Version 2.0 of the software was released in October 2014, featuring an extensive update of the interface.

Version 2.2.0.0 of the software was released in March 2016, after months of testing from OpenCart users.

Version 3.0.3.7 of the software was released in February 2021.

Version 3.0.4.1 of the software was released in May, 2025 with the help of Dr.Vk one the main software professional in opencart .

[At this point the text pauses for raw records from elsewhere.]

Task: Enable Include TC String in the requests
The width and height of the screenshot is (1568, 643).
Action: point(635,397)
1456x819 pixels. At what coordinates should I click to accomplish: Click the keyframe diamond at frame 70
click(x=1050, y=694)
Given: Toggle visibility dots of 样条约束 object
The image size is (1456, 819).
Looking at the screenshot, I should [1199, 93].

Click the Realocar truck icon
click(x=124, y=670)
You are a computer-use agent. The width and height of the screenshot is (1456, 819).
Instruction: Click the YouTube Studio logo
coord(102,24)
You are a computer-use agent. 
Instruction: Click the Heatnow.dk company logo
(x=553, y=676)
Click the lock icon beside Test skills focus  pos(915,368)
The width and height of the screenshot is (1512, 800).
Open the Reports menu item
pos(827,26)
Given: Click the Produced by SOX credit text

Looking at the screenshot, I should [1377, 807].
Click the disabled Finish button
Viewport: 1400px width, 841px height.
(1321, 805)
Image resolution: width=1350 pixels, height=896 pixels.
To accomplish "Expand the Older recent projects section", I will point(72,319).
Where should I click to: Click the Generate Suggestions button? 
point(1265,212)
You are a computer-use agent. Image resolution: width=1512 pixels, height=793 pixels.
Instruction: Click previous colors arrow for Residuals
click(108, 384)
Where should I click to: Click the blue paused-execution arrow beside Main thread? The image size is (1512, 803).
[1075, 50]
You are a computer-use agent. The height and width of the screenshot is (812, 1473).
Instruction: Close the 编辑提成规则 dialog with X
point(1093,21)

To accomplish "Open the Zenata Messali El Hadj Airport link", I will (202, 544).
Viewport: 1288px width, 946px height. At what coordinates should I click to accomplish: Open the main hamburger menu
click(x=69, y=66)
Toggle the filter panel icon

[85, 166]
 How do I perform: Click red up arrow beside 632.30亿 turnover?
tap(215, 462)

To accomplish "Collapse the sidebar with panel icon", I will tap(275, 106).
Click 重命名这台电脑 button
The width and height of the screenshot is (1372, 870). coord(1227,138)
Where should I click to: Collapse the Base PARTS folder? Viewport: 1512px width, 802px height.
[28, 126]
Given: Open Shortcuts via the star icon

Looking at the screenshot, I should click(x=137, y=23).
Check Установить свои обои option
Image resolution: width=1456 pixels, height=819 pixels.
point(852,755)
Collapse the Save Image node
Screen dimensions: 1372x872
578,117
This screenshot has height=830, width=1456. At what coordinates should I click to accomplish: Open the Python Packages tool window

Version 4.1.0.3 of the software was released on March 24, 2025.

== Features ==

=== Anti-Fraud ===
OpenCart uses fraud management services such as FraudLabs, ClearSale and Global Payments to review customer orders.

=== Payments ===
The OpenCart package offers a variety of payment methods, from bank transfers to online payment gateways. The available core payment methods in an OpenCart installation are as follows: 2Checkout, Authorize.Net, Amazon Payments, Bank Transfer, Cash On Delivery, Klarna, PayPal, Skrill, SagePay and many more.

== Publications ==
- Yilmaz, Murat (2010). "OpenCart 1.4: Beginner's Guide"
- Hasan, Tahsin (2011). "OpenCart 1.4 Template Design Cookbook"
- Watson, Kerry R (2012). "ShowMe Guides OpenCart 1.5 User Manual"
- Mihail Savov (2016). "The Definitive Guide to Getting Started with OpenCart 2.x For Beginners"
- iSenseLabs (2015). "OpenCart 2.0 Tips and Tricks #2"

==Security Vulnerabilities==
As of November 22, 2023, there have been 23 reported issues on CVE Details, six having a score of 8.0 or above.

== Controversies ==
OpenCart's developer and owner, Daniel Kerr, has been criticized for his hostility towards volunteer security researchers who reported "serious" security vulnerabilities in OpenCart.

The difficulty of contacting OpenCart to report security concerns has also been noted.